* _ABOUT THIS TASK_
A line below contains "Buy on amazon (1240, 281)", and a later one contains "Барлық жаңалықтар (139, 92)". Repeat both, with every line between them, exactly.

── TASK DATA ──

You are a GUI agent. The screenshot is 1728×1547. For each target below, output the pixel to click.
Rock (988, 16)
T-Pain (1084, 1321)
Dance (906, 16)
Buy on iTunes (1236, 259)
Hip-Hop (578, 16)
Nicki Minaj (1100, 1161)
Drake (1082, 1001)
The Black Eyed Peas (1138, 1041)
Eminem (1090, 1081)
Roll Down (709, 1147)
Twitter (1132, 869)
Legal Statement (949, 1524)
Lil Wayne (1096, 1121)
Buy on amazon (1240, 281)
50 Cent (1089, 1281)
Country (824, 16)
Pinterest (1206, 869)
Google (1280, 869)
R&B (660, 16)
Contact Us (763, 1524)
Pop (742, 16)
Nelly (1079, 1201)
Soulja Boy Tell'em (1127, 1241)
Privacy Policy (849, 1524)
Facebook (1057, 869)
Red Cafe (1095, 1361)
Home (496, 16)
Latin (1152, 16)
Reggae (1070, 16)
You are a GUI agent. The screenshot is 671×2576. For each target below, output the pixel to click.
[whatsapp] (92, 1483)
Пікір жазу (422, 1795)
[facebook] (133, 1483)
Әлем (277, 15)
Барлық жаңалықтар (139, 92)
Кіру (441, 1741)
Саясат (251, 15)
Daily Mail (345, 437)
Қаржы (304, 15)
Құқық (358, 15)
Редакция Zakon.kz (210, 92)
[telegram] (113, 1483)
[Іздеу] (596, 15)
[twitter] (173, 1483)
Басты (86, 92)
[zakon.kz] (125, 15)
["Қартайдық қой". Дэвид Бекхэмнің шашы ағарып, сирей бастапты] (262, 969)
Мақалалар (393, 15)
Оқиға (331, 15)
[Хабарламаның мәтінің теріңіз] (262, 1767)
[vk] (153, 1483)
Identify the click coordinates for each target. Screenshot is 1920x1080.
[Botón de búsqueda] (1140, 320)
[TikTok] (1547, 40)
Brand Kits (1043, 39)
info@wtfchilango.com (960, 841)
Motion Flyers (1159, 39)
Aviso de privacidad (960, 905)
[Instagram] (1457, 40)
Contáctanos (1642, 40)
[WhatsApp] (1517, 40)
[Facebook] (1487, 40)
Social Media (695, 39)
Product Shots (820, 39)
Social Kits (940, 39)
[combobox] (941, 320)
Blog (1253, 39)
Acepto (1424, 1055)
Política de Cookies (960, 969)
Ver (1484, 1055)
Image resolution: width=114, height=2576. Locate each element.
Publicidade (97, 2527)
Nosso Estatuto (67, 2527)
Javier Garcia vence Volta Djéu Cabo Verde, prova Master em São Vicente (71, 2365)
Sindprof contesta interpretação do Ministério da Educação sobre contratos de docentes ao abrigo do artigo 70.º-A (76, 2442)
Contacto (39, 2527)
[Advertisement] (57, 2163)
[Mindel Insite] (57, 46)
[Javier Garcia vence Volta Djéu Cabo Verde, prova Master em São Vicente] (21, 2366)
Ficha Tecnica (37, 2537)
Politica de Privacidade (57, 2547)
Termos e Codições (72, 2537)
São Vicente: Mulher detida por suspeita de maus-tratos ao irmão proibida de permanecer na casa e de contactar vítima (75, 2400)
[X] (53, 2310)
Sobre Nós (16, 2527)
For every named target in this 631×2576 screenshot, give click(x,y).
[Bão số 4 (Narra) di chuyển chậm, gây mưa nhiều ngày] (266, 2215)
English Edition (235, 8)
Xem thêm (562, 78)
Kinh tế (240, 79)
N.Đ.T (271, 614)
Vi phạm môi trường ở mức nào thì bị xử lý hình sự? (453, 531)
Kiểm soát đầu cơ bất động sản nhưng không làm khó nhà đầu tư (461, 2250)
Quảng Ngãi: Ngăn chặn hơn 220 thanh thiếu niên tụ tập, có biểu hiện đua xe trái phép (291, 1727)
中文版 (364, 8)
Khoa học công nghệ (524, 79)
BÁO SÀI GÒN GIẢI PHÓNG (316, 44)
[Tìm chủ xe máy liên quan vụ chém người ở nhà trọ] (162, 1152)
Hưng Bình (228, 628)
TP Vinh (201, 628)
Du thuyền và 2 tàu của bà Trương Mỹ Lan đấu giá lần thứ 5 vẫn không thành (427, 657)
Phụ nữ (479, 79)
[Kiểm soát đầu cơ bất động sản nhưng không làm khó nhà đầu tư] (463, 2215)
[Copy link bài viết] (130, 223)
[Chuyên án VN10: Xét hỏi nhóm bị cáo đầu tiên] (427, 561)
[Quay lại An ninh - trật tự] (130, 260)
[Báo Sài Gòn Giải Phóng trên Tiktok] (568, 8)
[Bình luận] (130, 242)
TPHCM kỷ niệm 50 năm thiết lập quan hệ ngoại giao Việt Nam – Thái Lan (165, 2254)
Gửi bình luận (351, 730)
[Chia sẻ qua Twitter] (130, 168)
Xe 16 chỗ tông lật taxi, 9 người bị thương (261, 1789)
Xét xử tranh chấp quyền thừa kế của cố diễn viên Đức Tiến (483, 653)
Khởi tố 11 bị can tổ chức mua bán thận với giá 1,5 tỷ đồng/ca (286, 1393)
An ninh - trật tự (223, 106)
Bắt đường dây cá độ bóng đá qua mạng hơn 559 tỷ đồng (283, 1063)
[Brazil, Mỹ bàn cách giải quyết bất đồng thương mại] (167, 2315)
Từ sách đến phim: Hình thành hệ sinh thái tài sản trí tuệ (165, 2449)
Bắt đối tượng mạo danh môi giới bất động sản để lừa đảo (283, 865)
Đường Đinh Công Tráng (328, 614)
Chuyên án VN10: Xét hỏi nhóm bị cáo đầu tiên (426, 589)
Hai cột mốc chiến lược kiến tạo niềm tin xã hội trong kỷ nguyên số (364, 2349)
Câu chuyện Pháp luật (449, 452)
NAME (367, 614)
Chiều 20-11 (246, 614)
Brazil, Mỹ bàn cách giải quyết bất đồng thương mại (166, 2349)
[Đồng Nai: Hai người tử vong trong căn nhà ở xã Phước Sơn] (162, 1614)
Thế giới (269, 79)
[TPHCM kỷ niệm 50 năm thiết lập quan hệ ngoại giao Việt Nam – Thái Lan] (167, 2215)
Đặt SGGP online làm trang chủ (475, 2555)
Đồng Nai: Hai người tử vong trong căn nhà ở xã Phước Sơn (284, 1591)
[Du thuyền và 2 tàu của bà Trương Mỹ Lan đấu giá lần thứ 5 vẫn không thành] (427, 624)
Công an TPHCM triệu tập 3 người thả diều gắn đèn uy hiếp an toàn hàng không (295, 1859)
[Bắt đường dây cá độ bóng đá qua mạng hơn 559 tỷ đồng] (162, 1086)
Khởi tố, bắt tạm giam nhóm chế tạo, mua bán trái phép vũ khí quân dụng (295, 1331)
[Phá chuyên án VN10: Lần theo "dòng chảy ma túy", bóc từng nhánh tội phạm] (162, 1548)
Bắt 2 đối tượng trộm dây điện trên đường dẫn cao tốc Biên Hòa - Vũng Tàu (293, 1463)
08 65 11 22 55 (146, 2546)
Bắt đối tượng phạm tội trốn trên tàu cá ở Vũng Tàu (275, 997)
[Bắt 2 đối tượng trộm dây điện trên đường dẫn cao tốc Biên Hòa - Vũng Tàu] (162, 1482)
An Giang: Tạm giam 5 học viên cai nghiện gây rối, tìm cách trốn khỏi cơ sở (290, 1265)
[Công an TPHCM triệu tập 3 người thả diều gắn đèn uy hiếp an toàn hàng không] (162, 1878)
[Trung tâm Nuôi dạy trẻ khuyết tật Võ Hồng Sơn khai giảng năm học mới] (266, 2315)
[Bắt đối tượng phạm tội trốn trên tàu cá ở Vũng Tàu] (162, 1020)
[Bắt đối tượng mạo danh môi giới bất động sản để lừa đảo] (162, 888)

───

* _SOLUTION_
Buy on amazon (1240, 281)
50 Cent (1089, 1281)
Country (824, 16)
Pinterest (1206, 869)
Google (1280, 869)
R&B (660, 16)
Contact Us (763, 1524)
Pop (742, 16)
Nelly (1079, 1201)
Soulja Boy Tell'em (1127, 1241)
Privacy Policy (849, 1524)
Facebook (1057, 869)
Red Cafe (1095, 1361)
Home (496, 16)
Latin (1152, 16)
Reggae (1070, 16)
You are a GUI agent. The screenshot is 671×2576. For each target below, output the pixel to click.
[whatsapp] (92, 1483)
Пікір жазу (422, 1795)
[facebook] (133, 1483)
Әлем (277, 15)
Барлық жаңалықтар (139, 92)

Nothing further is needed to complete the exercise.